I am writing a small calculator in scala as a learning exercise.

I have a BinExpr[T] class which represents a binary expression of type T.

The full signature is as follows:

abstract sealed class Expr()
abstract sealed class BinExpr[T <: BinExpr[T]](val v1: Expr, val v2: Expr) extends Expr

I have a replace function that replaces a variable (a string symbol in an expression) with a literal.

def replace(e: Expr, s: Var, t: Lit): Expr = e match {
  case v: Var if v.symbol == s.symbol => t
  case v: Var => v
  case l: Lit => l
  case b: BinExpr[T] => new T(replace(b.v1, s, t), replace(b.v2, s, t))
}

This gives me the following errors:

calculator.scala:31: error: not found: type T
  case b: BinExpr[T] => new T(replace(b.v1, s, t), replace(b.v2, s, t))
                 ^
calculator.scala:31: error: not found: type T
  case b: BinExpr[T] => new T(replace(b.v1, s, t), replace(b.v2, s, t))
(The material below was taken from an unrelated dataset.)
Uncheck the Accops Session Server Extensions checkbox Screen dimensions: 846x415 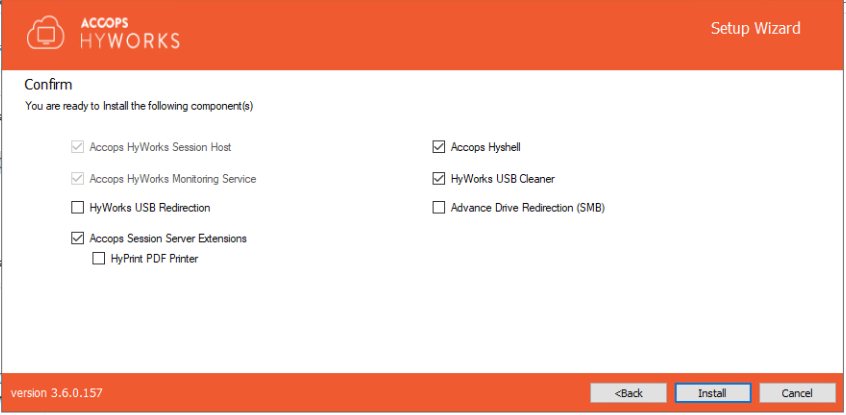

I understand that type erasure causes the T not to be available at runtime. That said, BinExpr[T] is a sealed class. Therefore, T can only be one of a small number of types, which are known at compile time. It seems to me that this case should just be expanded to capture those values of T. Clearly this is not the case. Is there a way I can achieve this?

Answer 1

How about putting a factory method on BinExpr so that each subclass knows how to instantiate itself, given two new parameters. Here's a simplified example:

trait A {
  def make(a: Int, b: Int): A
}
class B(x: Int, y: Int) extends A {
  def make(a: Int, b: Int) = new B(x, y)
}
class C(x: Int, y: Int) extends A {
  def make(a: Int, b: Int) = new C(x, y)
}

def f(x: A): A = x match {
  case a: A => a.make(1, 2)
}


val b = f(new B(5, 6))
val c = f(new C(5, 6))